4.4 From the Universal to the specific

Recall that critical to topic modeling is that eta is the same across topics. So now, we need to add the time warping feature to the individual level.

Now we need to reverse transform so that the disease proportions sum to 1.
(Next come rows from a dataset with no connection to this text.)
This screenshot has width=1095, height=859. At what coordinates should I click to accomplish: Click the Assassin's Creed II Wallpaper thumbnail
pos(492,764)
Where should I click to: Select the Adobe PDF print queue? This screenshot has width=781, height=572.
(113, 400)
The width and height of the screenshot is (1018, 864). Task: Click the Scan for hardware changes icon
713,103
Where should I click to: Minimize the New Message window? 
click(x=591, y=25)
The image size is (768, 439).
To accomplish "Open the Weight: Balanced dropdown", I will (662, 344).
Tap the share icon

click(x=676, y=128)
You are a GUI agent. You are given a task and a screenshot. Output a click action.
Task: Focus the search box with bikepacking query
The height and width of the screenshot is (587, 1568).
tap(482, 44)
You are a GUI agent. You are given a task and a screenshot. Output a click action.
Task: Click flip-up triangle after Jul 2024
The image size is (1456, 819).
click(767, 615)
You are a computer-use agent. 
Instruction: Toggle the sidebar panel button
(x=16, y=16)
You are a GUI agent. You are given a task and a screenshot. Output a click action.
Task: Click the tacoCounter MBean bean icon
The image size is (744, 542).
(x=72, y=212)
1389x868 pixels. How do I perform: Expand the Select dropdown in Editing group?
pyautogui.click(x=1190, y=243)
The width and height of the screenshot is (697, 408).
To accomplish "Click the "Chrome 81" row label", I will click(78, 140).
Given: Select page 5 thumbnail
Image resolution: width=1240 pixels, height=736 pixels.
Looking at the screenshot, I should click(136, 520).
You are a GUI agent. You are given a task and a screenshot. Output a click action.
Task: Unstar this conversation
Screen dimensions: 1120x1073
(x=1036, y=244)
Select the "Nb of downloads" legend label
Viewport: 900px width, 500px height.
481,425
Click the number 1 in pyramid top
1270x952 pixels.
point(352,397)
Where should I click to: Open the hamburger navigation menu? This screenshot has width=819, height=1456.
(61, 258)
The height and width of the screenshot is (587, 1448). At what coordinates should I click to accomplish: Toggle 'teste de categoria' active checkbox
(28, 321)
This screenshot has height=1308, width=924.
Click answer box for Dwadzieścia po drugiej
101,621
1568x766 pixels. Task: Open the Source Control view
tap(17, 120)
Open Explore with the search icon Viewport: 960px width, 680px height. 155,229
# Initialize a new array for storing normalized values
beta <- array(0, dim(eta_tilde))

## since warping t isn't guaranteed to choose for every time point, we sometimes need to fill in gaps, can choose either fucntion

interpolate_spline <- function(x) {
  # Identify time points with assigned values
  time_with_values <- !is.na(x)
  
  if (all(time_with_values)) {
    return(x)  # No interpolation needed if no NA values
  } else {
    # Apply spline interpolation
    interpolated_values <- spline(x = which(time_with_values), y = x[time_with_values], xout = 1:length(x), method = "fmm")$y
    
    # Replace NA values with interpolated values
    x[!time_with_values] <- interpolated_values[!time_with_values]
    
    return(x)
  }
}


fill_gaps <- function(values) {
  # Use na.approx from the zoo package for linear interpolation
  library(zoo)
  filled_values <- na.approx(values, na.rm = FALSE)
  
  # For leading NAs, use the first non-NA value
  first_non_na <- which(!is.na(filled_values))[1]
  filled_values[1:(first_non_na - 1)] <- filled_values[first_non_na]
  
  # For trailing NAs, use the last non-NA value
  last_non_na <- which(!is.na(filled_values))[length(which(!is.na(filled_values)))]
  filled_values[(last_non_na + 1):length(filled_values)] <- filled_values[last_non_na]
  
  return(filled_values[1:T])
}






# Iterate through each person, topic, and time point to fill gaps and normalize
for (person_idx in 1:D) {
  for (topic_idx in 1:K) {
        
    for (v in 1:V) {
      #eta_tilde[person_idx, topic_idx, v, ] <- fill_gaps(eta_tilde[person_idx, topic_idx, v, ])
      eta_tilde[person_idx, topic_idx, v, ] <- interpolate_spline(eta_tilde[person_idx, topic_idx, v, ])
    }}}




# Target diseases for each topic
topic_specific_diseases <- list()
diseases=1:V
for(k in 1:K){
  sampledx=sample(diseases,size = 2,replace = F)
  topic_specific_diseases[[k]]=sampledx
  diseases=setdiff(diseases,sampledx)
  print(length(diseases))
  
  }
## [1] 8
## [1] 6
## [1] 4
bias_value=max(eta)*2

for (person_idx in 1:D) {
  for (topic_idx in 1:K) {
    # Retrieve the diseases and their risk periods for this topic
    #specific_diseases_periods <- topic_disease_risk_periods[[topic_idx]]
    active_diseases <- topic_specific_diseases[[topic_idx]]
    for (time_idx in 1:T) {
      # Assuming time_idx corresponds to actual ages, adjust as needed for your model
     # actual_age <- time_idx  # Convert time index to actual age, adjust based on your time scale
      
      # Find diseases that are active at this time point
      #active_diseases <- specific_diseases_periods$disease[actual_age >= specific_diseases_periods$start_age & actual_age <= specific_diseases_periods$end_age]
      #active_diseases <- topic_specific_diseases[[k]]
 
      disease_values <- eta_tilde[person_idx, topic_idx, , time_idx]
      
      # Increase the values for active diseases at this time before normalization
      if (length(active_diseases) > 0) {
        disease_values[active_diseases] <- disease_values[active_diseases] + bias_value
      }
      
      # Apply softmax normalization
      normalized_disease <- softmax_normalize(disease_values)
      beta[person_idx, topic_idx, , time_idx] <- normalized_disease
    }
  }
}


which(order(apply(beta[,1,,],2,mean),decreasing = T)%in%(topic_specific_diseases[[1]])==TRUE)
## [1] 1 2
which(order(apply(beta[,2,,],2,mean),decreasing = T)%in%(topic_specific_diseases[[2]])==TRUE)
## [1] 1 2
which(order(apply(beta[,3,,],2,mean),decreasing = T)%in%(topic_specific_diseases[[3]])==TRUE)
## [1] 1 2
# 'beta' now contains the softmax-normalized disease values, and they should sum to 1 for each person, topic, and time point.